The word "awesome" is overused. But few other words seem apt when describing the fact that the world has now administered more than 6 billion doses of the Covid-19 vaccines.

When you consider that the World Health Organization announced the discovery of the novel coronavirus on January 9, 2020, that's less than two years in which scientists have taken us from zero to 6,000,000,000 jabs. In terms of the sequence of medical research to clinical trials, then to FDA emergency use authorization and market placement, that's a sprint worthy of Usain Bolt.

What's more is the alacrity with which research companies rose to the occasion to fight Covid-19, a feat that offers the surest proof that IP protections help keep the world safe.

Getting a drug successfully to market can cost billions of dollars and take several years of scientific toil. Blood, sweat, tears -- and money. Fewer than one in 10 products that enter clinical trials are ever greenlit by the FDA. If those that succeed are stripped of proprietary protection, few investors would risk their money in pharmaceutical research and development.

And yet, the very safeguards that made it possible for Pfizer-BioNTech, Moderna, and Johnson & Johnson to give us life-saving vaccines are now threatened by our own, well-meaning government.

In May, the Biden administration announced that it would back a proposal at the WTO to waive all IP protection on the Covid-19 vaccines. Soon, these companies could find their painstaking research in the hands of governments who would be profiting from the work of our scientists. Among these governments is China, America's most fervent competitor, which has made no secret of its own ambitions to dominate the biotech sector.

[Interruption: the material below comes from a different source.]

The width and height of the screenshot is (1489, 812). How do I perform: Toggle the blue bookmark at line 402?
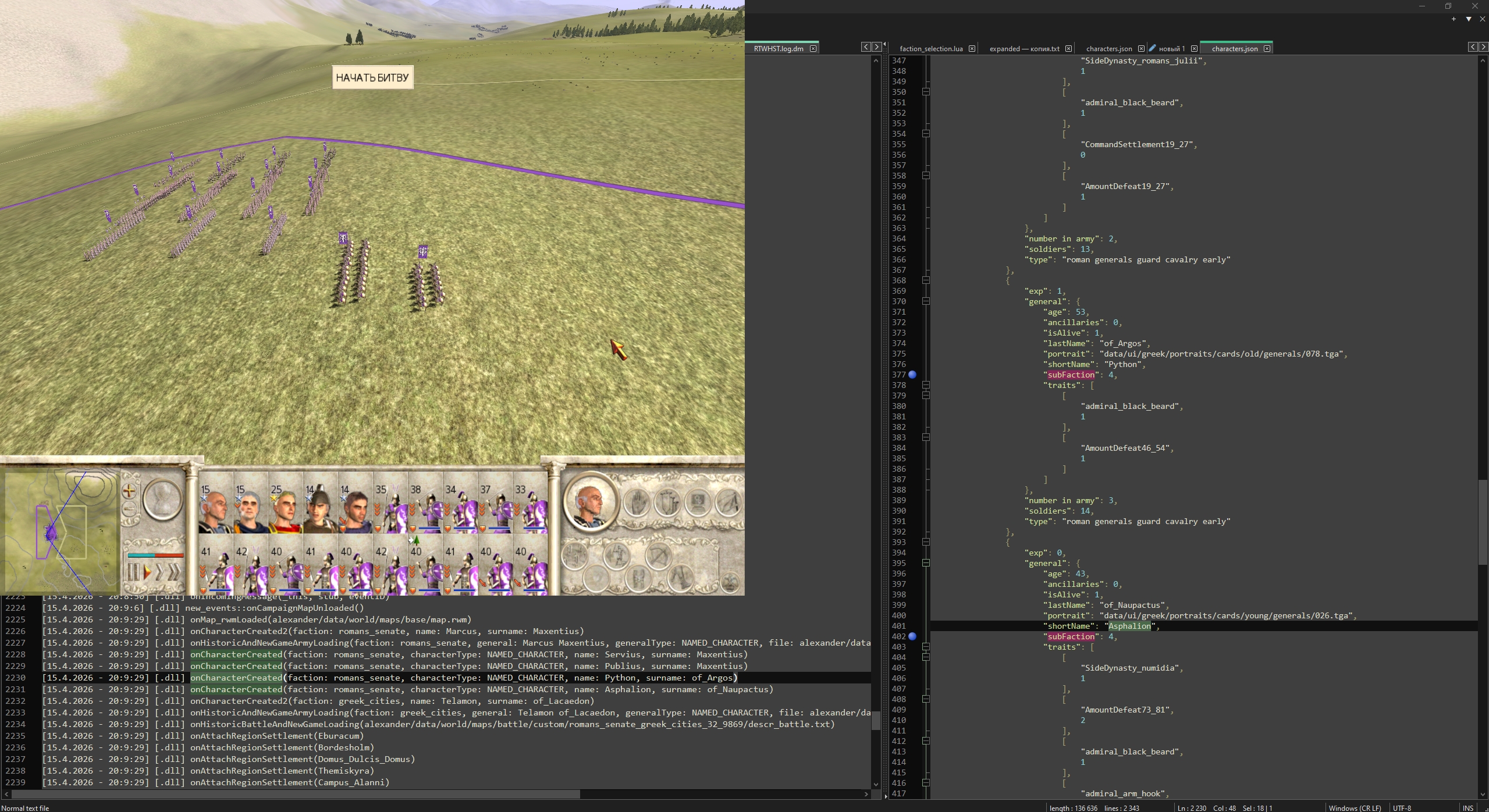912,636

The WTO proposal was submitted in September 2020 by India and South Africa, and has garnered the support of more than 100 countries and countless NGOs. That it was made three months before vaccines were authorized suggests it was a kind of preemptive strike. After resisting pressure for many months, the U.S. succumbed and offered support to the waiver.

With respect, I believe the administration made the wrong call and with no good progressive outcome or policy reason. The policy error of stripping IP protection from our biotech companies is compounded by the fact that the waiver will not increase the production of vaccines by a single dose. Every facility in the world that can safely make the vaccines is already running at full capacity. Nowhere else is there the ability to fabricate these complex vaccines.

In parallel to this regrettable waiver, the Biden Administration has started to disburse America's massive stockpile of Covid-19 vaccines to nations in need.

The U.S. has committed to donating more than one billion doses. That, surely, is the better way to help the world. As are the calls being made that rich countries pay for the vaccines that would go to the vaccine-deprived.

Let the governments of the West and Japan perform this service to humanity. That way, we can help protect those in crying need of vaccines without beggaring our own medicine-makers.

Kenneth E. Thorpe is a professor of health policy at Emory University and chairman of the Partnership to Fight Chronic Disease.